What About Pain Patients Who Don’t Get Better?

By Roger Chriss, PNN Columnist


The standard narrative of the opioid crisis focuses on pain management run amok. From duped doctors drugging patients into dependency to pill mills pumping painkillers into vulnerable communities, the narrative assumes chronic pain is a treatable ill.

“Looking back it’s clear that using opioids to treat chronic pain — backaches, bum knees and the like — might well be considered the worst medical mistake of our era,” wrote Haider Warraich, MD, in a recent opinion piece in The New York Times.

But what about the people who don’t get better?

There is a world of difference between “bum knees” and major diseases and disorders. From ankylosing spondylitis to sickle-cell disease, sometimes the diagnosis is permanent and the clinical course is progressive and degenerative. Care for such conditions is supportive and palliative. Affected people do not get better.

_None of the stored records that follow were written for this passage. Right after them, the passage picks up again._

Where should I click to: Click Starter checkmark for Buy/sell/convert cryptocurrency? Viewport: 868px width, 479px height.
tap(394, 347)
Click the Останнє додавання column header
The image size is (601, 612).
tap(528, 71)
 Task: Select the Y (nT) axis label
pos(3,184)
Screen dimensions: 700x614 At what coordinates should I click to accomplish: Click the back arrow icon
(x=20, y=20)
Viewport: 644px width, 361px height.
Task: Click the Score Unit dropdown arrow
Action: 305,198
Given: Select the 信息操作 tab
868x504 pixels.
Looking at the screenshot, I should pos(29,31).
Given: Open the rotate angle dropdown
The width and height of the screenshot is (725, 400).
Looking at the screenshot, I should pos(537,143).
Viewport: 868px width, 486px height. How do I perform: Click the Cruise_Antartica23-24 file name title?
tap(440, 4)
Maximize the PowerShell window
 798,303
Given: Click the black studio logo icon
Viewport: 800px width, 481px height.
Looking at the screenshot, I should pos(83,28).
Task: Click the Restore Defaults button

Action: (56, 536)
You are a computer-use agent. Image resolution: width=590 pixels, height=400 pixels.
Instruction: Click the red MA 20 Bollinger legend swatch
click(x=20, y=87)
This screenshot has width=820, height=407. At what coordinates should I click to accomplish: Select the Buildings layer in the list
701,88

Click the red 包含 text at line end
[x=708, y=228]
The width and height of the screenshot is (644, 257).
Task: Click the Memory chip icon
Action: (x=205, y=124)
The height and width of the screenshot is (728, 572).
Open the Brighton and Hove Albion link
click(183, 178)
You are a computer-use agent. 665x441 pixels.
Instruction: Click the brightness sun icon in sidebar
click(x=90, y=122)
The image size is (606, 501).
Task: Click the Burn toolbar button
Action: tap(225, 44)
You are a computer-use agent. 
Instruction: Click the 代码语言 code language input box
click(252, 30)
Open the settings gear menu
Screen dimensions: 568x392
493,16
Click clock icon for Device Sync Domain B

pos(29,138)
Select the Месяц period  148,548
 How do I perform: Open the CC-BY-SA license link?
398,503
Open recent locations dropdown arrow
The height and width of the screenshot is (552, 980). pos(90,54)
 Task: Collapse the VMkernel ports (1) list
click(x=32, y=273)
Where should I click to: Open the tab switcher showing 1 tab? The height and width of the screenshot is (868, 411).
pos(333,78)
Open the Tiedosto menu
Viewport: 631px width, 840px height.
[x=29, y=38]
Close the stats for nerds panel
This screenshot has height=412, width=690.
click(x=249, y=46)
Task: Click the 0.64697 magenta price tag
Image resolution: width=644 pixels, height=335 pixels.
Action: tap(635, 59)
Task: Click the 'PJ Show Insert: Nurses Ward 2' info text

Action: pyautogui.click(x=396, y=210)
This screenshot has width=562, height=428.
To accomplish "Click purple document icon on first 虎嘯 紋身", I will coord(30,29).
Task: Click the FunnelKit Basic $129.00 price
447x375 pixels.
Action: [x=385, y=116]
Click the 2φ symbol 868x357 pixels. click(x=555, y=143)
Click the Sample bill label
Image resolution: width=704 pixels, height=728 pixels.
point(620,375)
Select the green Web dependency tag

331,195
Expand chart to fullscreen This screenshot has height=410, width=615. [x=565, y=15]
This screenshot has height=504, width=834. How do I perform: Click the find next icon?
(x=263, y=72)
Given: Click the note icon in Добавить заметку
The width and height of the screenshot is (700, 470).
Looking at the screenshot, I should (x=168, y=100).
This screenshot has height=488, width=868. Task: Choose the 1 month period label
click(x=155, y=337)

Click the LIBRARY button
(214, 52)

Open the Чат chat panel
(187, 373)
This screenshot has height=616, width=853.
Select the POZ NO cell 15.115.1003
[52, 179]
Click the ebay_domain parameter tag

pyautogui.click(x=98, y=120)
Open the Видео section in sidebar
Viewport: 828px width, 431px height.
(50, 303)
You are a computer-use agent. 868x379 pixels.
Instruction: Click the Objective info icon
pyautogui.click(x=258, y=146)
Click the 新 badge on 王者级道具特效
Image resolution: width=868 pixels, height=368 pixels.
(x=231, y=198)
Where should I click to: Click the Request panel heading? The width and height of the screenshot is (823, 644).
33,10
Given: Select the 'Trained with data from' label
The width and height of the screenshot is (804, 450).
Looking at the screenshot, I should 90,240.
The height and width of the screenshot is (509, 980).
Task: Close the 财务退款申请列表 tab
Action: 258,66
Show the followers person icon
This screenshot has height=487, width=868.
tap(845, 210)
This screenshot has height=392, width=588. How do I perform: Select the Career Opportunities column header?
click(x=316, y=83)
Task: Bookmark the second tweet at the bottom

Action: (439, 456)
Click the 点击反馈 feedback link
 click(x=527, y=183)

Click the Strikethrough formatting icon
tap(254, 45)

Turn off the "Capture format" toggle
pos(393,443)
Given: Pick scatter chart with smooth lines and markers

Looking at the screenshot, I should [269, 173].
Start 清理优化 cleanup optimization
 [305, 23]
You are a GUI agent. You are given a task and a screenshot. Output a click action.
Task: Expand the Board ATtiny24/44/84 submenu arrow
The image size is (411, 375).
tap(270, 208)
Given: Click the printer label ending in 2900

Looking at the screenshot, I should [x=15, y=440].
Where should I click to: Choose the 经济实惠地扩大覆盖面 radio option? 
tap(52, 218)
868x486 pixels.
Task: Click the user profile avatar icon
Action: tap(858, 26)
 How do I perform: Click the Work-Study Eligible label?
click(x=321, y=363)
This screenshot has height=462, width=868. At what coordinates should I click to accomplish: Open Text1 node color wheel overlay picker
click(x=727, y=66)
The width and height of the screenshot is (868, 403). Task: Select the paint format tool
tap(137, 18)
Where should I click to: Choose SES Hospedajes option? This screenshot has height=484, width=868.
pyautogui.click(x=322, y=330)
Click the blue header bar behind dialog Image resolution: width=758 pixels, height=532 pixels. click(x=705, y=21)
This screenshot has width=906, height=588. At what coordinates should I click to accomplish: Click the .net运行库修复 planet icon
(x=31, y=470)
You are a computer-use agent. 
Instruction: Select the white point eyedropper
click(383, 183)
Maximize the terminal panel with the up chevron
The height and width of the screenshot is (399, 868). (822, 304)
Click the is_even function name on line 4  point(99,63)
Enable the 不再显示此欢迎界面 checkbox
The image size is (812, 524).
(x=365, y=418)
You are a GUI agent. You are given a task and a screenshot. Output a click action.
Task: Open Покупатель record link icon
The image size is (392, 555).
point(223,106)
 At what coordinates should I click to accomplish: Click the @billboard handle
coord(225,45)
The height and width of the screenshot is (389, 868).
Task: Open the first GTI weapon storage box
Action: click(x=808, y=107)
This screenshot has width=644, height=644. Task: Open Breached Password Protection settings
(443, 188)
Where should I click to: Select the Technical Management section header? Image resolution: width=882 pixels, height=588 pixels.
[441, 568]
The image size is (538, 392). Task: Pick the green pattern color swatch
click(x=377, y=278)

This distinction, between conditions like low back pain that often improve or resolve on their own versus progressive and degenerative conditions like Charcot-Marie-Tooth disease or multiple sclerosis, is often overlooked.

Patients treated with analgesic therapy, opioid or otherwise, are often judged on their level of improvement.

“Despite the limited improvement of clinical outcomes, most patients keep their long-term opioid prescriptions. Our results underscore the need for changes in clinical practice and further research into the effectiveness and safety of chronic opioid therapy,” concludes a study of chronic pain patients recently published Pain Medicine.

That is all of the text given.